-- Problem --
Copy out the whole listing below word for word, keeping every line in its original order.
[Begin Supplied data]
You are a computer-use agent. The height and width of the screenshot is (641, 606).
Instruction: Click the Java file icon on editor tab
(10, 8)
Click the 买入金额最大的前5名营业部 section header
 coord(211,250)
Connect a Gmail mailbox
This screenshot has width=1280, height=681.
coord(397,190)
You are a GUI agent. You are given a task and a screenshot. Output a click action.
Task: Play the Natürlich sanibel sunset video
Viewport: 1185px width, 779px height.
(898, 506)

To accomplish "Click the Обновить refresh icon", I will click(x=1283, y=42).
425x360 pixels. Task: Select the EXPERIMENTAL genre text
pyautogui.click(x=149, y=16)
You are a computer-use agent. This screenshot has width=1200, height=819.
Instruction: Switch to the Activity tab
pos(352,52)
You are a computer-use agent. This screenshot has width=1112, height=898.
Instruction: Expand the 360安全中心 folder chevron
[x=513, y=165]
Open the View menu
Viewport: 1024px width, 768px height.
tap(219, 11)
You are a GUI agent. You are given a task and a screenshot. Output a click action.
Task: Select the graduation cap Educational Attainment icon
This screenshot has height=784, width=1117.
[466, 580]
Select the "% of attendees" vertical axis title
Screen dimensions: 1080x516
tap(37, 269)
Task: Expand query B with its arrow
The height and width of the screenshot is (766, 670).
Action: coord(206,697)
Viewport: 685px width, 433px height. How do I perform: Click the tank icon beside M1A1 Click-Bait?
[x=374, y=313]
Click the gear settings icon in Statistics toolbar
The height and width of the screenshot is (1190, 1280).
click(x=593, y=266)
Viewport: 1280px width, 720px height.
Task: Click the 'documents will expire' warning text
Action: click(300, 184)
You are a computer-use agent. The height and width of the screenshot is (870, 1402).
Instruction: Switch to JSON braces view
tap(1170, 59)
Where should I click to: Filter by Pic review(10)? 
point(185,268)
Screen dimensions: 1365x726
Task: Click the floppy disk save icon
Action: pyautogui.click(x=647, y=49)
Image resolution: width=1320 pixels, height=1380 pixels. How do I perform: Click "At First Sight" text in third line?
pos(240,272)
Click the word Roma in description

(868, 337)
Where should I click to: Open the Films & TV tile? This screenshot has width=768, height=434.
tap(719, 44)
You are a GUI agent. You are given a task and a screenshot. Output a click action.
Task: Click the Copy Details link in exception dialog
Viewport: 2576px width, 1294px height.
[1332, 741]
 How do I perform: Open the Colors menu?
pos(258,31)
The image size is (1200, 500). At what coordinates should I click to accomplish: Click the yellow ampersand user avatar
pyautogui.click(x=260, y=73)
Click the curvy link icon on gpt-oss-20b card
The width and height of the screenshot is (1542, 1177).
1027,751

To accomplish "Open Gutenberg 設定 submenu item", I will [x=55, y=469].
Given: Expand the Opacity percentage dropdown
[End Supplied data]
-- Answer for this exercise --
You are a computer-use agent. The height and width of the screenshot is (641, 606).
Instruction: Click the Java file icon on editor tab
(10, 8)
Click the 买入金额最大的前5名营业部 section header
 coord(211,250)
Connect a Gmail mailbox
This screenshot has width=1280, height=681.
coord(397,190)
You are a GUI agent. You are given a task and a screenshot. Output a click action.
Task: Play the Natürlich sanibel sunset video
Viewport: 1185px width, 779px height.
(898, 506)

To accomplish "Click the Обновить refresh icon", I will click(x=1283, y=42).
425x360 pixels. Task: Select the EXPERIMENTAL genre text
pyautogui.click(x=149, y=16)
You are a computer-use agent. This screenshot has width=1200, height=819.
Instruction: Switch to the Activity tab
pos(352,52)
You are a computer-use agent. This screenshot has width=1112, height=898.
Instruction: Expand the 360安全中心 folder chevron
[x=513, y=165]
Open the View menu
Viewport: 1024px width, 768px height.
tap(219, 11)
You are a GUI agent. You are given a task and a screenshot. Output a click action.
Task: Select the graduation cap Educational Attainment icon
This screenshot has height=784, width=1117.
[466, 580]
Select the "% of attendees" vertical axis title
Screen dimensions: 1080x516
tap(37, 269)
Task: Expand query B with its arrow
The height and width of the screenshot is (766, 670).
Action: coord(206,697)
Viewport: 685px width, 433px height. How do I perform: Click the tank icon beside M1A1 Click-Bait?
[x=374, y=313]
Click the gear settings icon in Statistics toolbar
The height and width of the screenshot is (1190, 1280).
click(x=593, y=266)
Viewport: 1280px width, 720px height.
Task: Click the 'documents will expire' warning text
Action: click(300, 184)
You are a computer-use agent. The height and width of the screenshot is (870, 1402).
Instruction: Switch to JSON braces view
tap(1170, 59)
Where should I click to: Filter by Pic review(10)? 
point(185,268)
Screen dimensions: 1365x726
Task: Click the floppy disk save icon
Action: pyautogui.click(x=647, y=49)
Image resolution: width=1320 pixels, height=1380 pixels. How do I perform: Click "At First Sight" text in third line?
pos(240,272)
Click the word Roma in description

(868, 337)
Where should I click to: Open the Films & TV tile? This screenshot has width=768, height=434.
tap(719, 44)
You are a GUI agent. You are given a task and a screenshot. Output a click action.
Task: Click the Copy Details link in exception dialog
Viewport: 2576px width, 1294px height.
[1332, 741]
 How do I perform: Open the Colors menu?
pos(258,31)
The image size is (1200, 500). At what coordinates should I click to accomplish: Click the yellow ampersand user avatar
pyautogui.click(x=260, y=73)
Click the curvy link icon on gpt-oss-20b card
The width and height of the screenshot is (1542, 1177).
1027,751

To accomplish "Open Gutenberg 設定 submenu item", I will [x=55, y=469].
Given: Expand the Opacity percentage dropdown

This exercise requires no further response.